Le Silence :
Comme un Accord
Je suis né un soir de
février 2002 entre midi et minuit, au même instant
que mon jumeau.
Après avoir voyagé dans les
ténèbres et les tourments j’ai
aperçu la lumière.
Apres avoir reçu trois petites tapes sur
l’épaule et avec une profonde respiration,
j’ai poussé un grand
« Ouf » de soulagement, mais je
n’ai jamais eu le temps de crier ma vie.
Mes frères m’ont dit, « Petit
frère tu seras sur la colonne du Nord et tu travailleras en
silence ».
Surprenant de savoir que l’on est né naturellement
à l’âge de trois ans, et que
contrairement au nouveau-né je n’avais pas le
droit de pousser mon premier cri.
Etait-ce le privilège de l’âge ?
Honnêtement je n’en avais pas non plus
l’envie.
Mon arrivée dans cette nouvelle famille, dans un premier
temps ne fut pas des plus faciles.
Assis sur ma colonne, à l’ombre de la
lumière de la lune, de temps à autre un vent
glacial m’envahissait, normal la lune n’est pas le
soleil.
Et pour cause, avant dans les ténèbres,
j’étais bien au chaud et jamais je ne me souciais
de mon environnement.
J’étais bien entouré et
enveloppé du bien et du mal, ainsi leur simple
présence me prouvaient que j'étais vivant et me
faisaient oublier ma propre existence.
J’étais surtout occupé à
respecter la conformité des choses, et à
déjouer les habituelles fourberies, je naviguais parmi ces
écueils.
Depuis que la lumière me fut offerte,
j’étais seul dans un nouvel ensemble.
Je ne pouvais m’en prendre qu’à
moi-même.
Personne ne m’avait poussé à frapper
à la porte de ce temple.
Je me suis donc assis, dans cet état de silence.
════════════════════
> _EXERCICES À FAIRE_
(a) Mettez à jour le texte sur le silence, s'il vous plaît : recopiez tout ce qui va de « Après avoir voyagé » jusqu'à « crier ma vie. » en remplaçant « tourments » par « souffrances ».
(b) Poursuivez le texte sur le silence après sa dernière phrase.

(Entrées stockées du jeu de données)
════════════════════
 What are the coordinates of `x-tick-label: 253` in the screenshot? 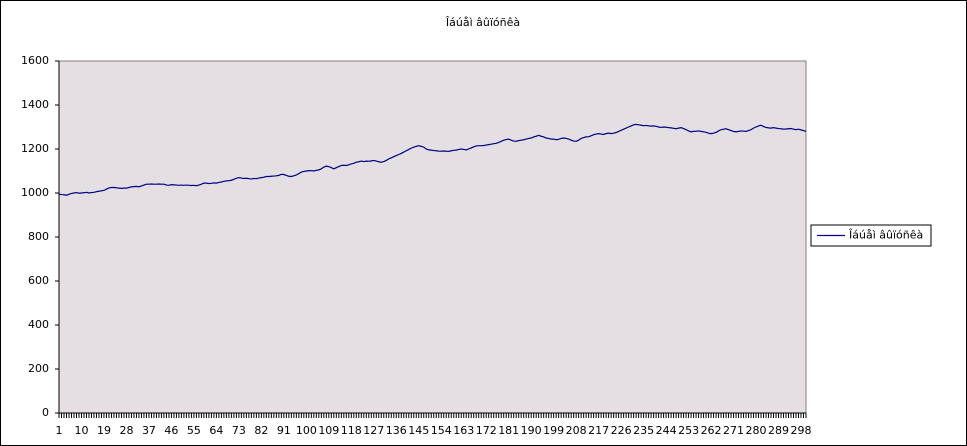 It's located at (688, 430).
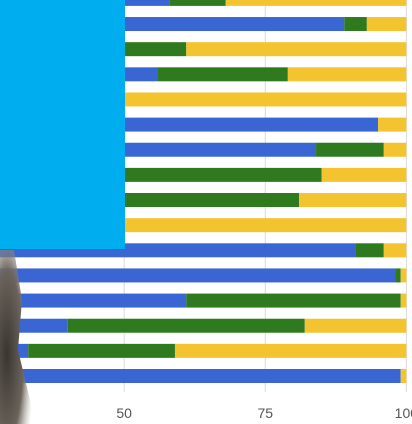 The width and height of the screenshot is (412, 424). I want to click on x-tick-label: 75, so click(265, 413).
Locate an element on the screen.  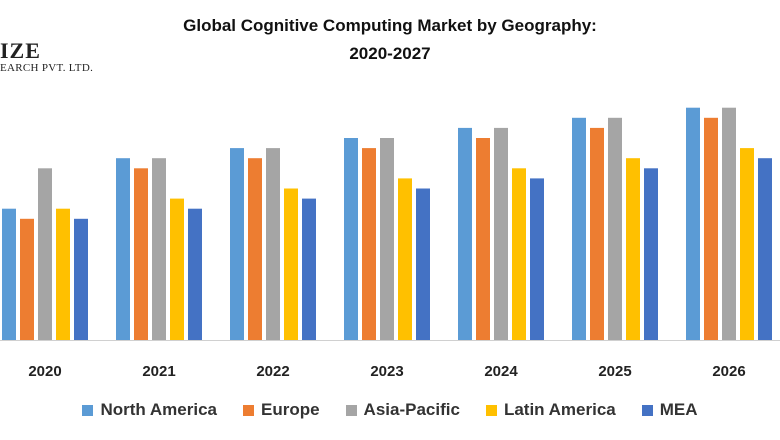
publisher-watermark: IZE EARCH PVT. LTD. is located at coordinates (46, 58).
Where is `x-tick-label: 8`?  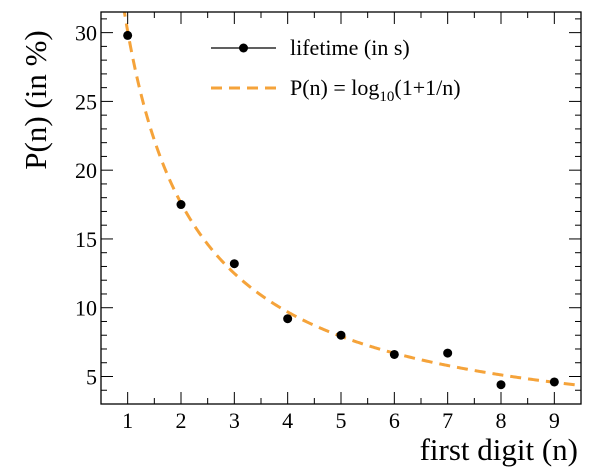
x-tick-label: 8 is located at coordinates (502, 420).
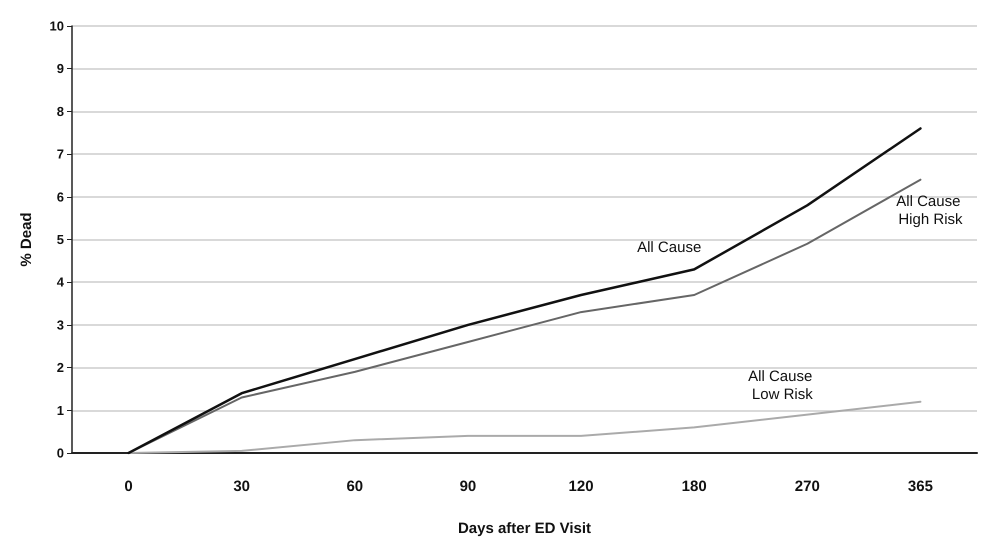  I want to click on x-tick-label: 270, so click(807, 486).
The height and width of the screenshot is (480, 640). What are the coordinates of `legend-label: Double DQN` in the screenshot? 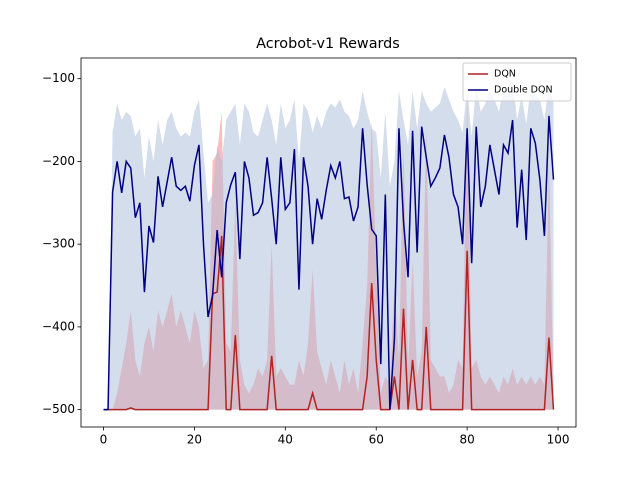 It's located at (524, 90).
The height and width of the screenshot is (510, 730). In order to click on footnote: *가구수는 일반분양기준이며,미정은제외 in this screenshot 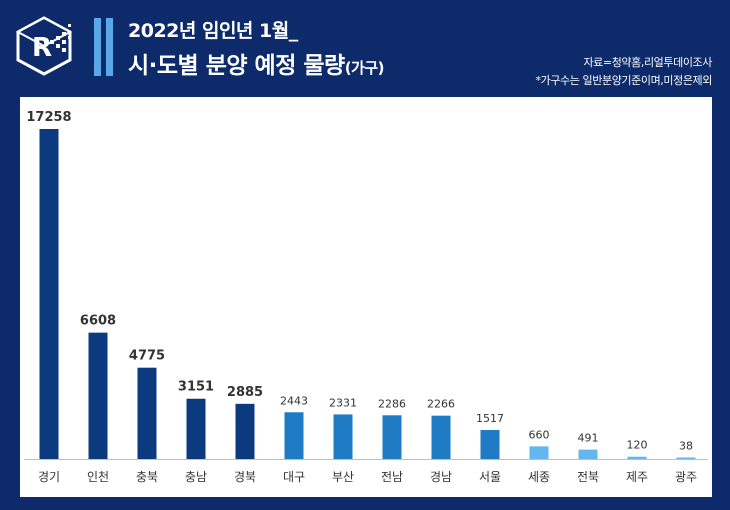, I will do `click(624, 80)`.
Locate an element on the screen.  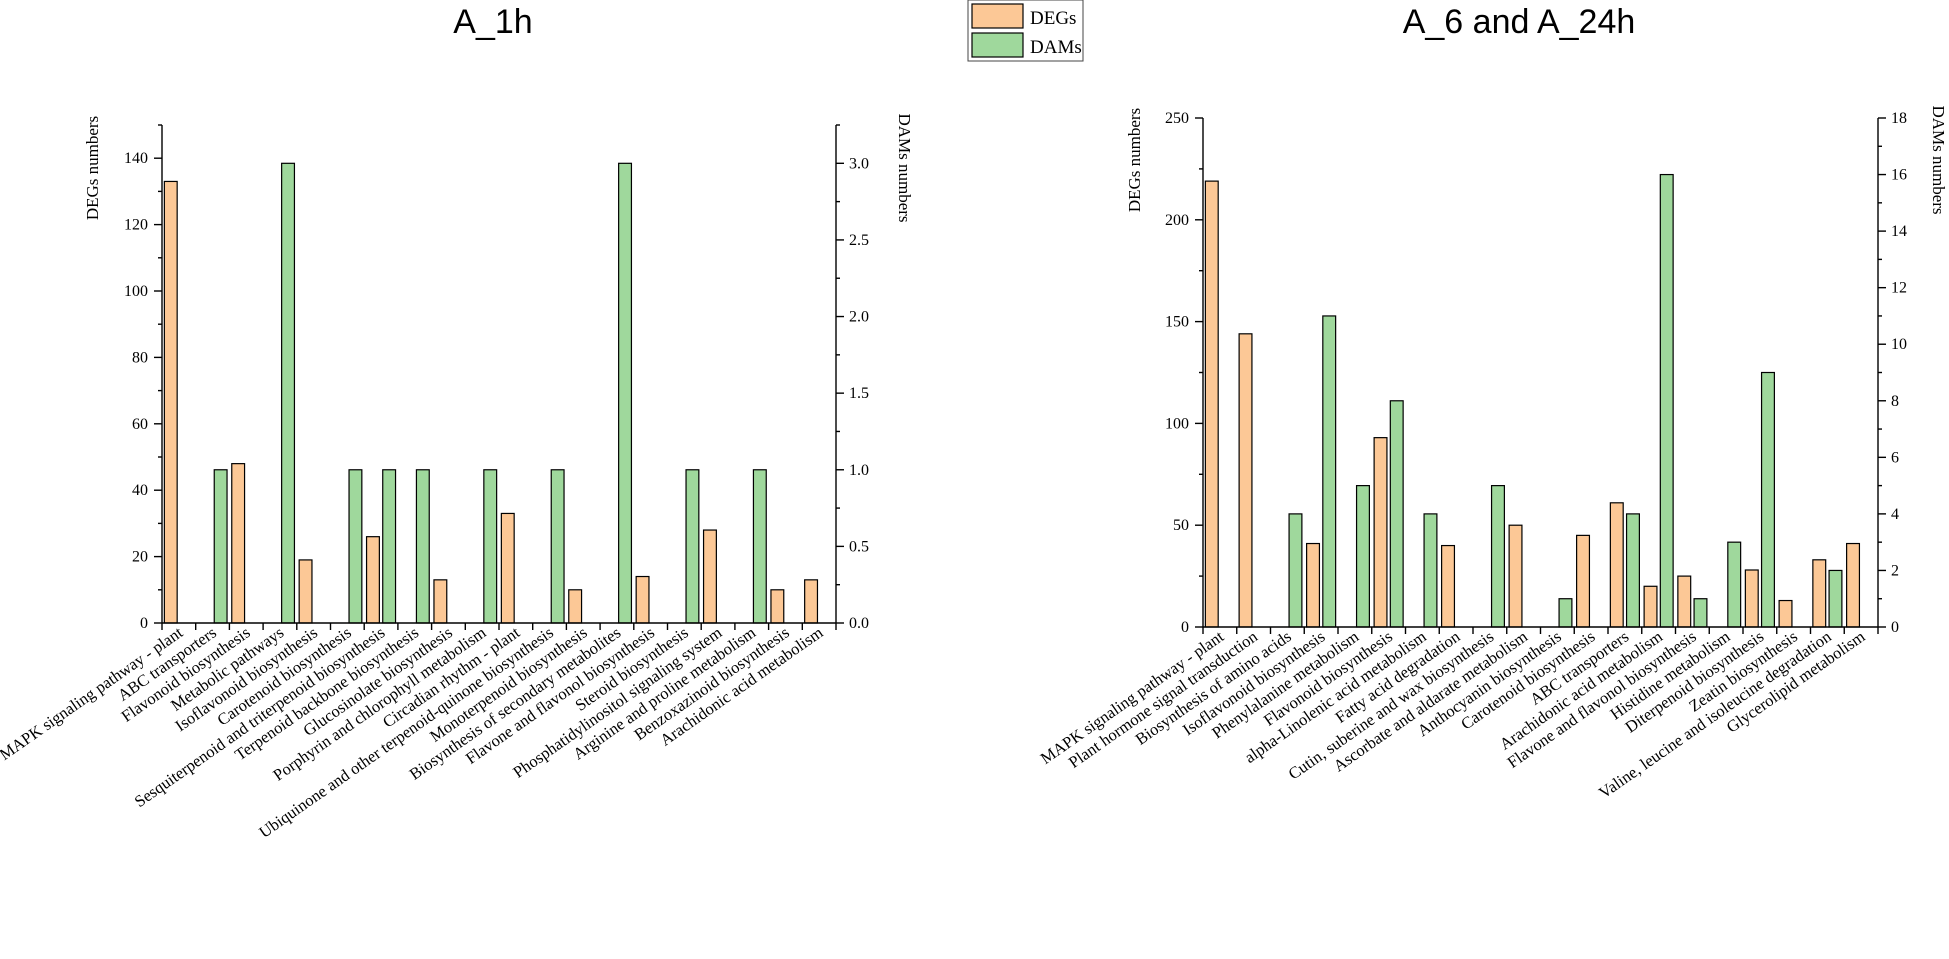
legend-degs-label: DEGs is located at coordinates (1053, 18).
════════════════════
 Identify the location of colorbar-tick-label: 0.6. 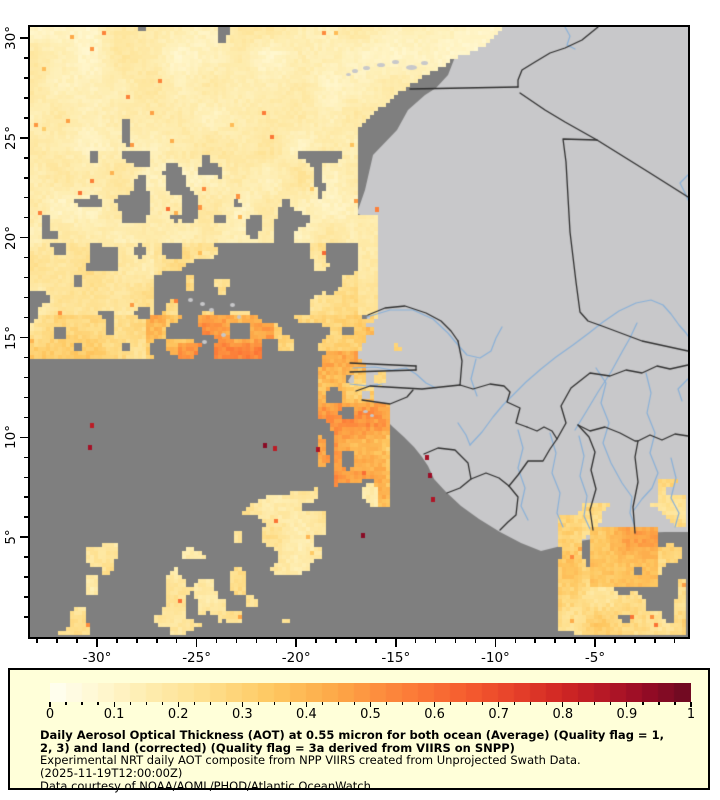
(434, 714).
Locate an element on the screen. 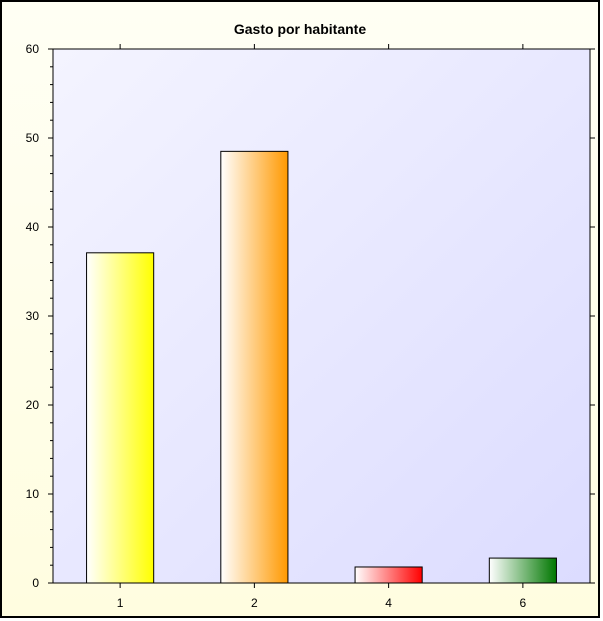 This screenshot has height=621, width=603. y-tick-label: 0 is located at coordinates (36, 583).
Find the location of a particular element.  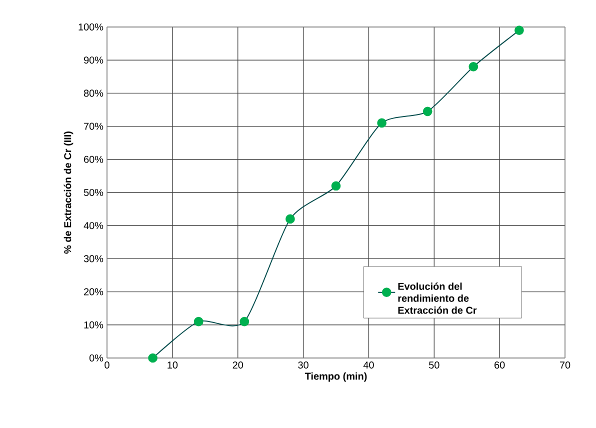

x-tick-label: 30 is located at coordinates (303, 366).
════════════════════
> _RÉPONSES PAR EXERCICE_
(a)
Après avoir voyagé dans les
ténèbres et les souffrances j’ai
aperçu la lumière.
Apres avoir reçu trois petites tapes sur
l’épaule et avec une profonde respiration,
j’ai poussé un grand
« Ouf » de soulagement, mais je
n’ai jamais eu le temps de crier ma vie.

(b)
Je regardais avec émerveillement et inquiétude,
cette cérémonie et ce rituel.
Atmosphère dans laquelle ma seule participation
était d’être présent en
raison du mutisme.
Ma présence au premier abord se limitait à me
lever, à m’asseoir et à faire les
signes et les gestes.
J’étais un automate qui imitait les membres de
cette nouvelle assemblée. J’avais une vague
impression d’apprendre à avancer les pieds sans
vraiment savoir comment marcher.
On m’avait donc offert en guise de bienvenue
« le silence ».
Silence pesant s’il en est.
Effectivement mon installation se fit dans une forme un peu abstraite
du mutisme, d’absence de parole, dans le respect
d’un état sans bruit.
Pourtant autour de moi, mes frères avaient des
débats d’idées, francs, courtois et
respectueux.
Il y avait des échanges triangulaires.
Même si certains frères semblaient avoir
oublié la règle du triangle ou la
primauté de la réserve et du silence sur les
colonnes.
Cette situation me troublait.
Cependant j’étais conforme à
l’attitude que l’on m’avait
assignée et demandée en entrant dans cette
association.
Gants blancs, chemise blanche, tenue et cravate sombres, tablier
à la bavette relevée, avec comme seul complice
mon silence.
Pénible situation lorsque l’on vous fait faire les
trois premiers pas pour oser ainsi franchir les portes du temple.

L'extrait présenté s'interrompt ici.